At last the ship did enter orbit around Earth. It was a fragile-looking affair, almost a kilometer long—clearly meant only for space travel. All six of the United States’s space shuttles had been launched before the arrival, one a day for the last six days. And two Japanese shuttles, plus three European ones and one from Iran had gone up as well; more human beings were now in orbit around Earth than ever before.

The alien ship was in low-Earth orbit—a good thing, too; most of the shuttles couldn’t manage much more. Everyone waited for the big ship to deploy some sort of landing craft, but it never did. Radio messages were exchanged—for the very first time, human beings sent a reply to the Centaurs. The sad truth was that Earth had about twice the surface gravity of the Centaur homeworld. Although the beings aboard the starship—there were 217 individuals on it—had come forty-one trillion kilometers, the last two hundred represented a gulf they could never cross.

Earth’s international space station had grown over the years, but there was no way for the starship to dock with it; the aliens were going to have to space-walk over. They moved their ship until the gap between it and the closest point on the station was about five hundred meters.

Every camera aboard the station and the flotilla of shuttles was trained on the alien ship, and every television set down on the planet was watching the drama unfold; for once, all of humanity was tuned into the same program.

The alien space suits gave no hint of what the creatures within might look like; they were perfectly spherical white bubbles, with robotic arms extending from them, and a mirrored-over viewing strip that ran horizontally just above the sphere’s equator. Five of the aliens left the mothership and were propelled by jets of compressed gas across the gulf toward an open cargo bay on the space station.

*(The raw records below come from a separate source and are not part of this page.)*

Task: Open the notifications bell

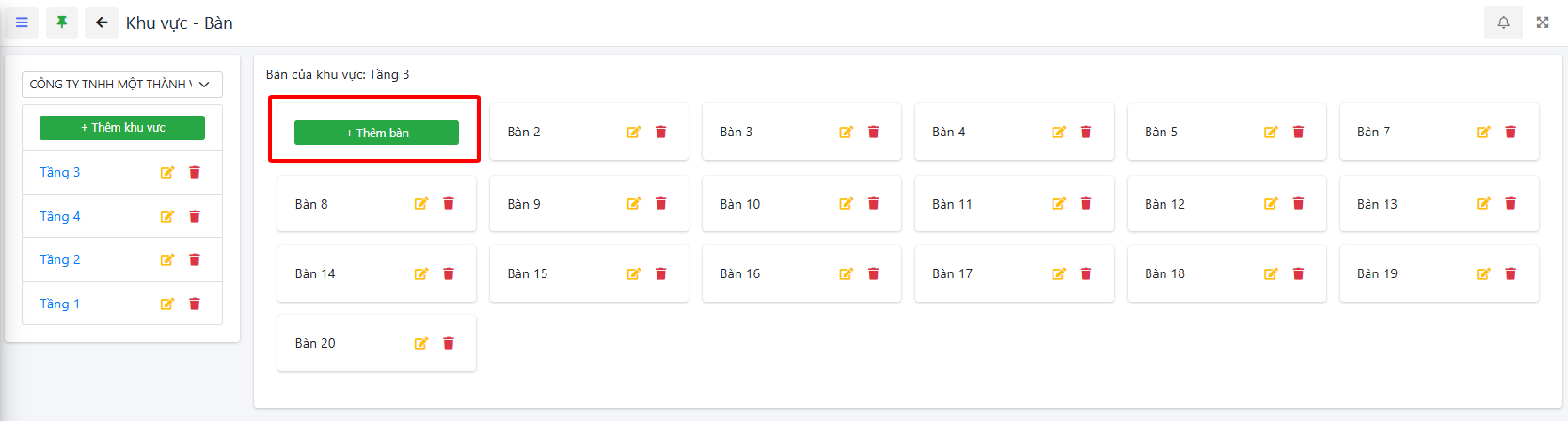Action: click(1503, 23)
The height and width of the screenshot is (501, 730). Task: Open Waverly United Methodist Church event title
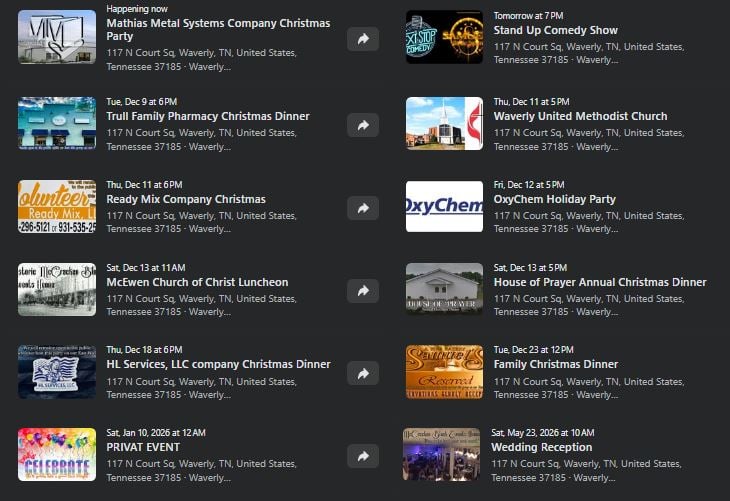click(x=580, y=116)
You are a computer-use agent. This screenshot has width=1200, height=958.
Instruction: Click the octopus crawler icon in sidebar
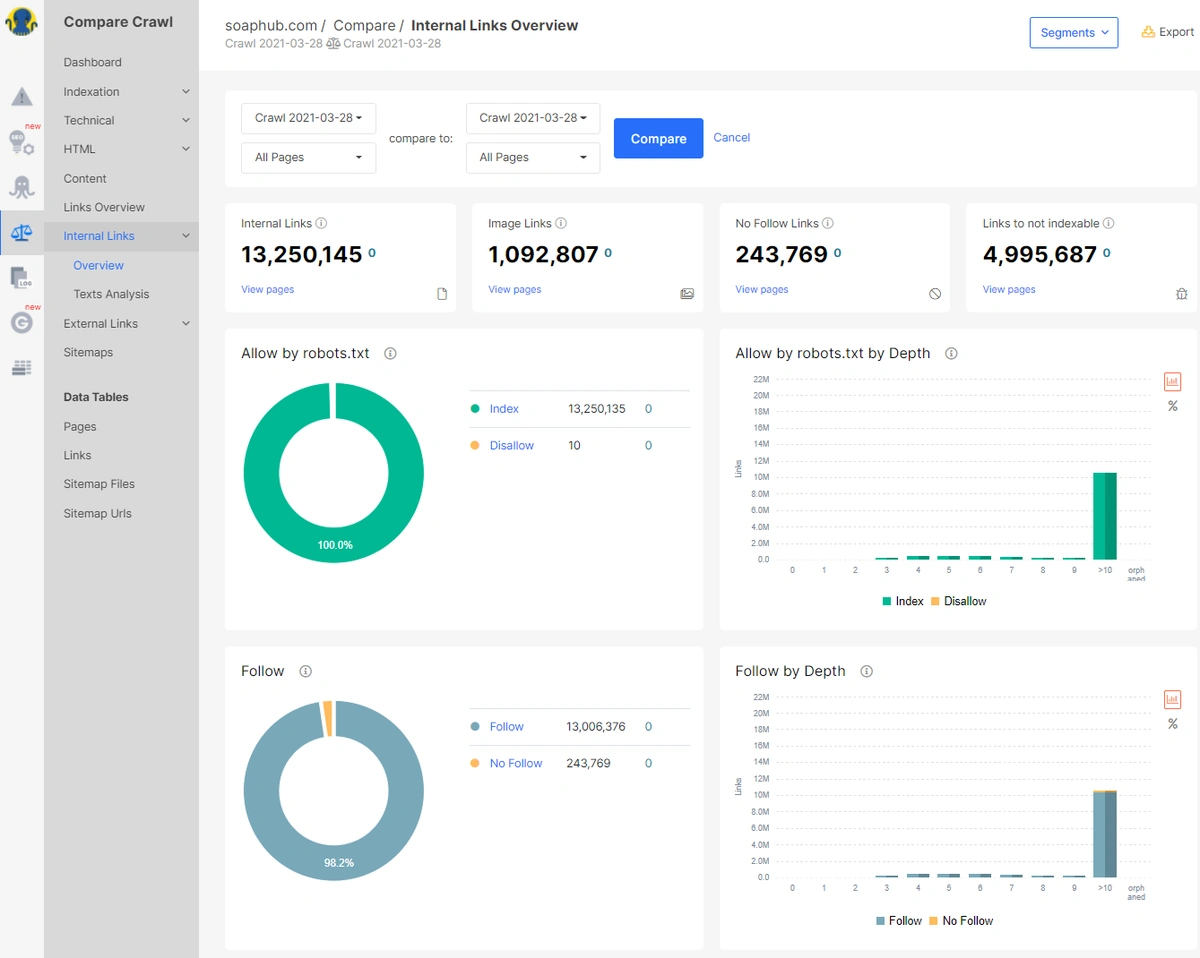coord(21,187)
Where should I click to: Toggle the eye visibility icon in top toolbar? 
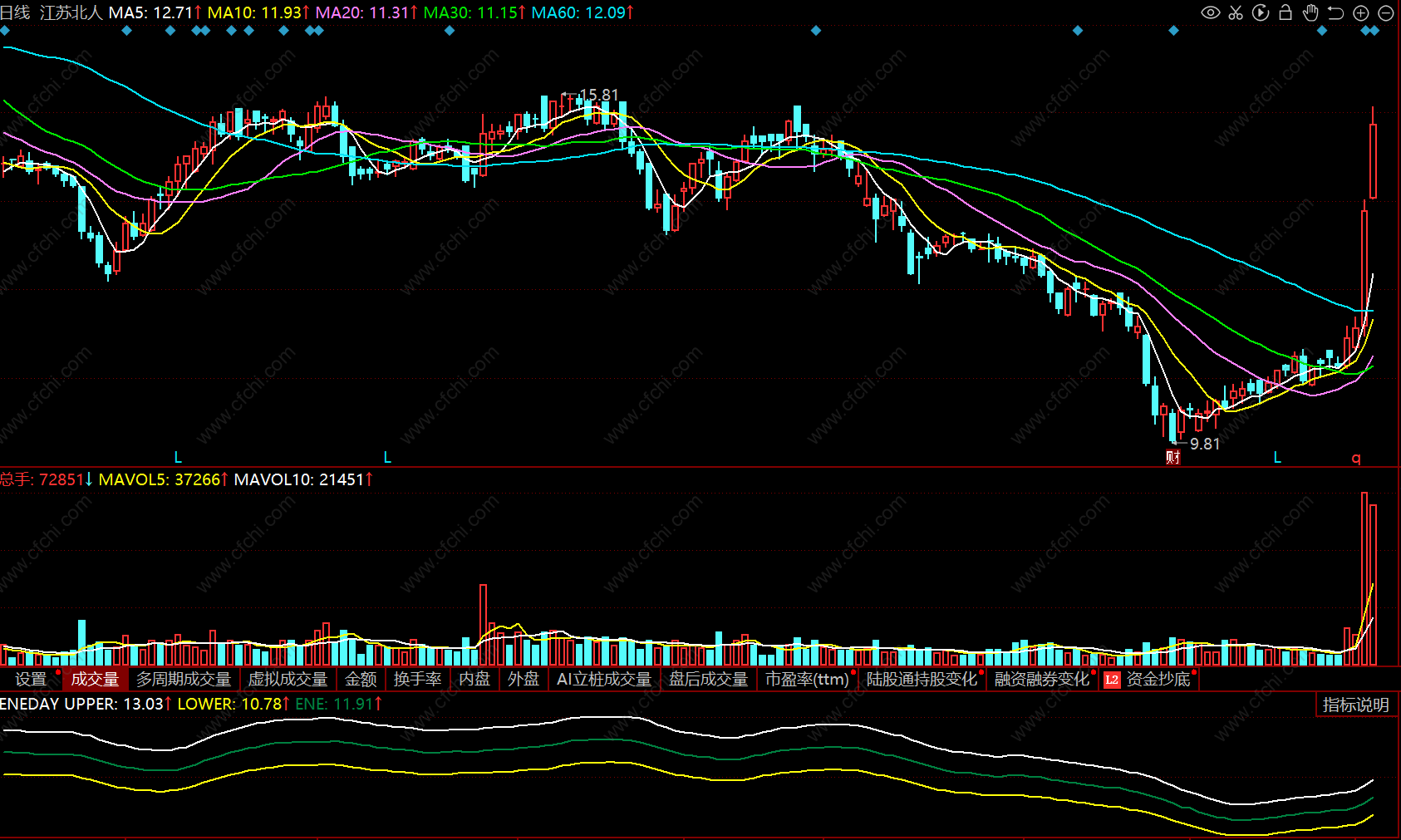click(1211, 12)
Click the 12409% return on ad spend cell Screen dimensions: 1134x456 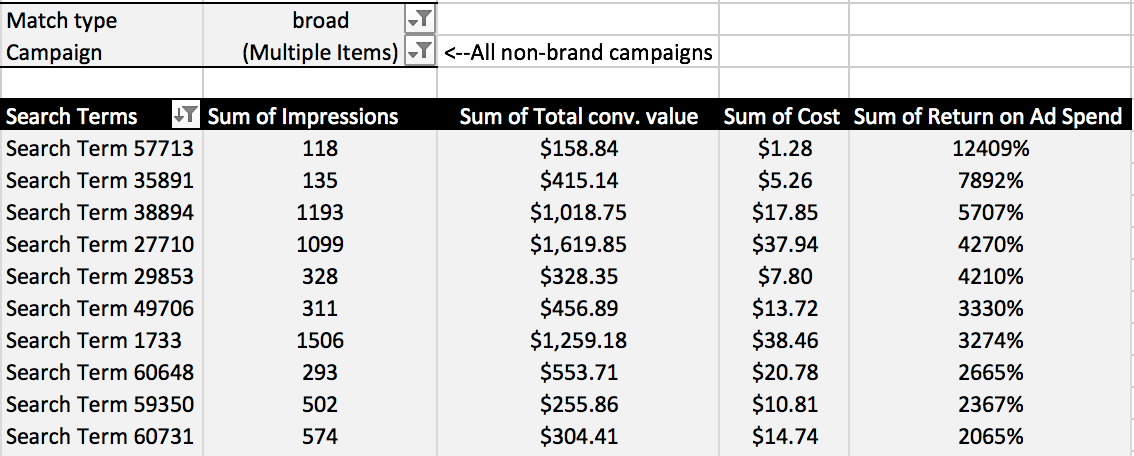pyautogui.click(x=991, y=148)
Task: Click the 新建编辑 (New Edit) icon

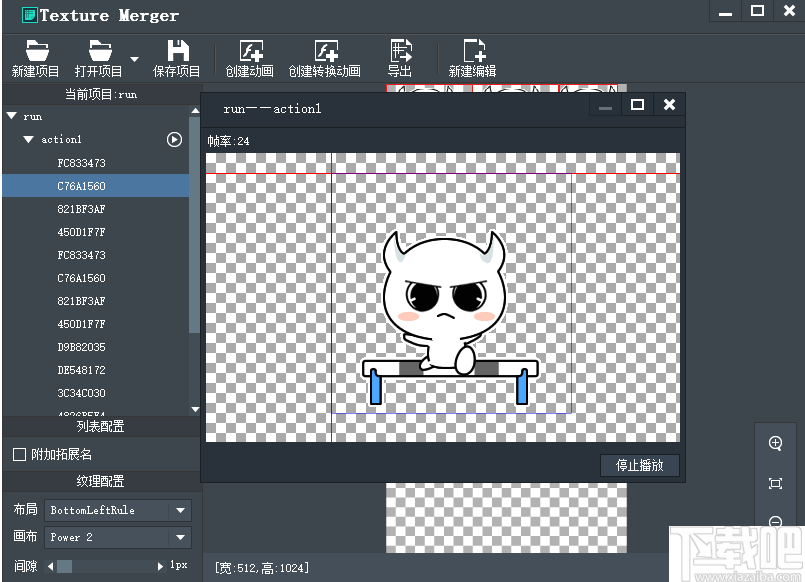Action: pos(472,57)
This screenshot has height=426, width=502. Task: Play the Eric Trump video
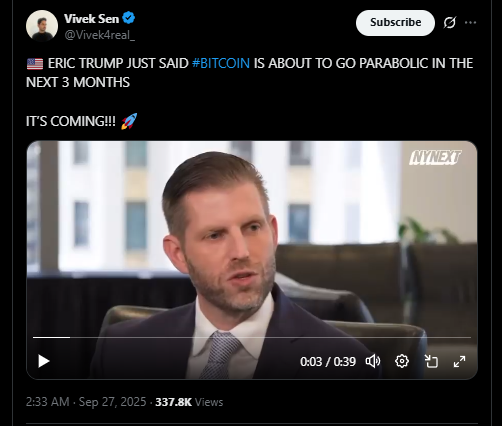(44, 361)
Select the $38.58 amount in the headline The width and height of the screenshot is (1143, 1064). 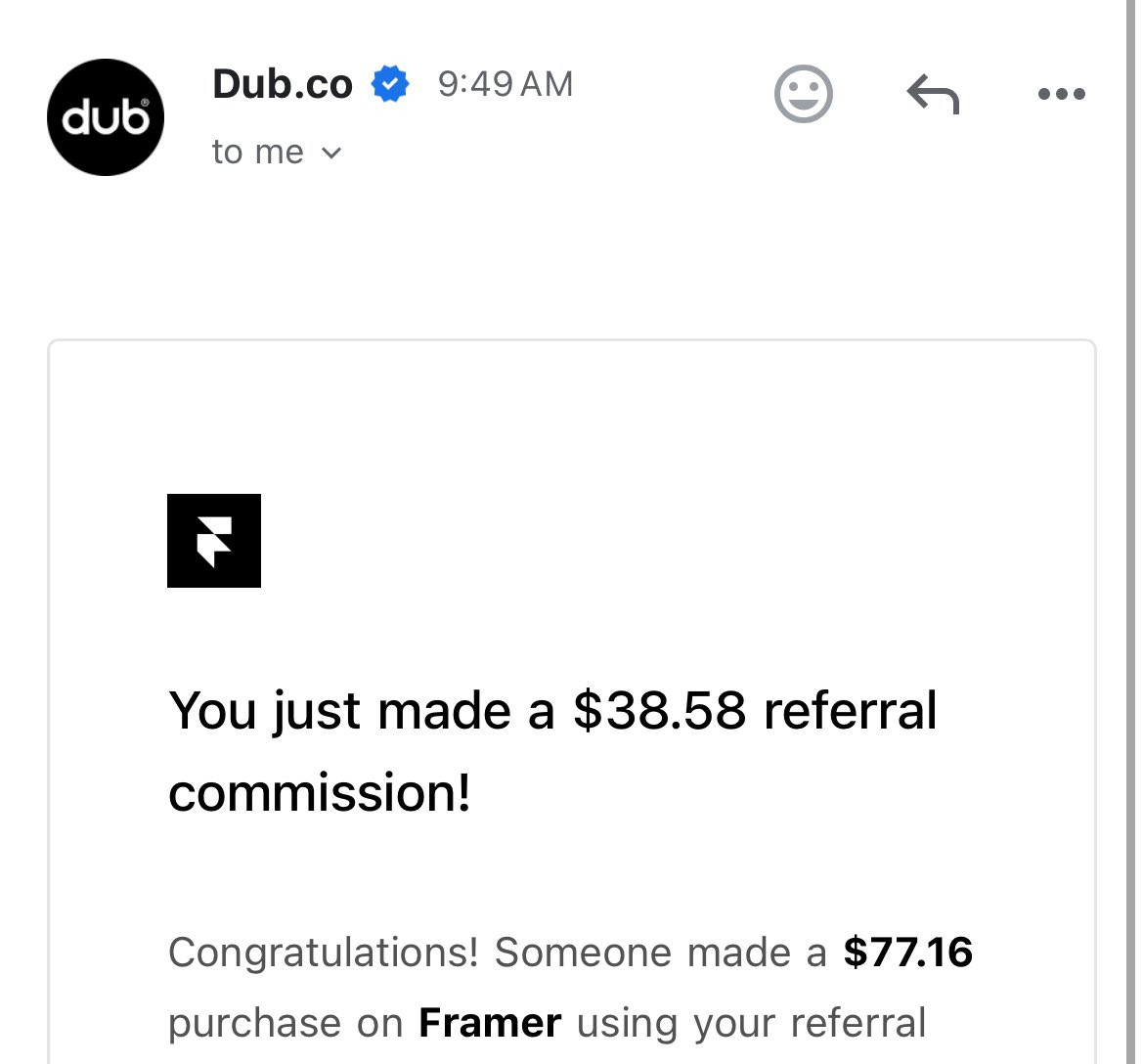point(660,710)
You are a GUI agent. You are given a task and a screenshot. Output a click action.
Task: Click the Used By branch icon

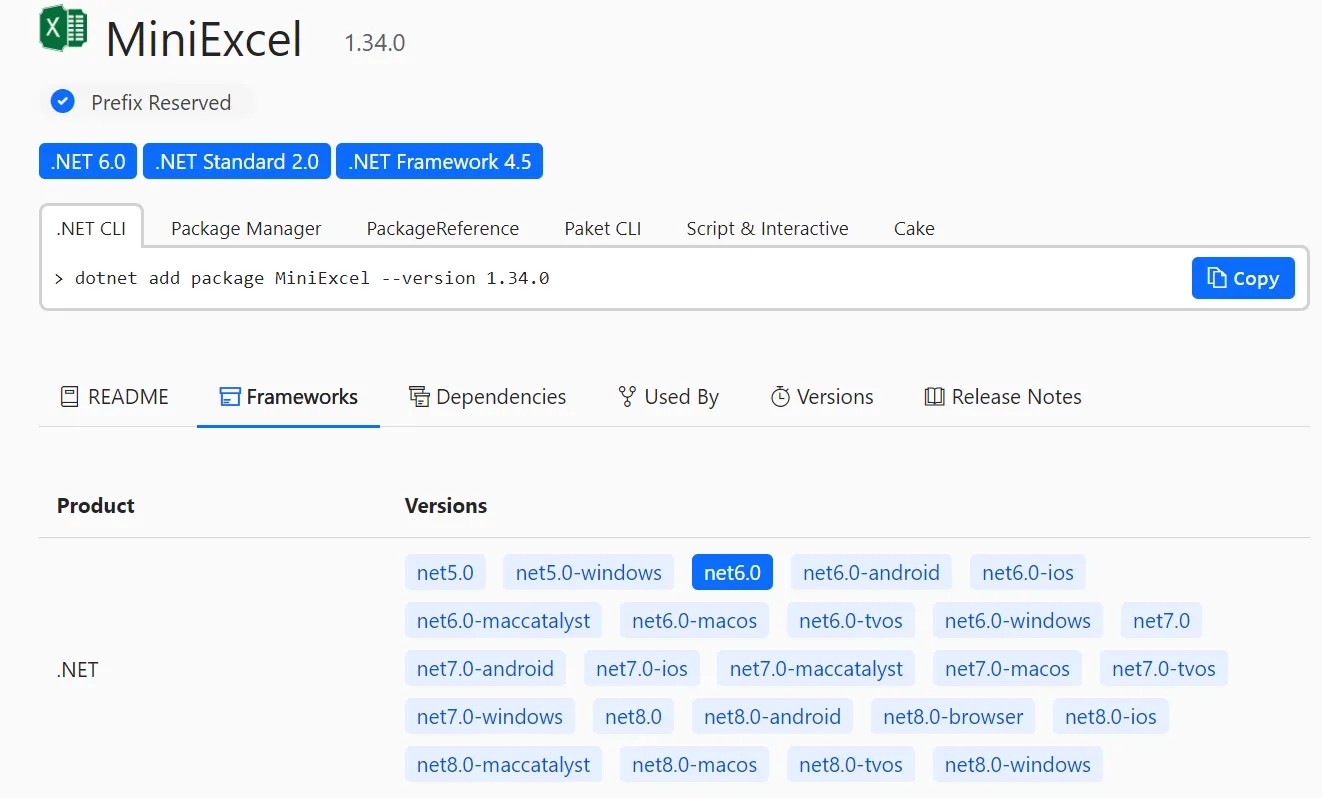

There was a possibility that the aliens might not remove their suits even after they reached the station—gravity might not be the only thing that differed between the two worlds. Indeed, it was possible that the aliens had a taboo against showing their physical form to others—that had been suggested more than once when their original radio messages failed to contain any apparent representation of their appearance.

The first of the spheres came into the cargo bay. Its occupant used its jets to dampen most of its forward movement, but it still had to reach out with one multijointed mechanical hand to stop itself against the far bulkhead. Soon the other four spheres were safely motionless inside, too. They floated quietly, evidently waiting. The cargo door began to close behind them, very, very slowly—no threat, no trap; if the aliens wanted to leave, they could easily jet out of the bay before the door finished shutting.

But the spheres did not move, although one of them rotated around to watch the door coming down.

Once the bay was sealed, air was pumped in. The aliens had to have done spectroscopic studies of Earth’s atmosphere as they approached it; they must know that the gases entering the chamber now were the same as those that made up the planet’s air, rather than some attempt to poison them with deadly fumes.

The scientists aboard the station had reasoned that if the alien world had a lower gravity, it probably also had a lower atmospheric pressure. They stopped adding air at about seventy kilopascals.

The aliens seemed to find all this suitable. The robotic arms on one of the spheres folded back on themselves so that they could touch the sphere’s surface. The sphere split in two at its equator, and the hands, which were anchored to the bottom half, lifted away the top part.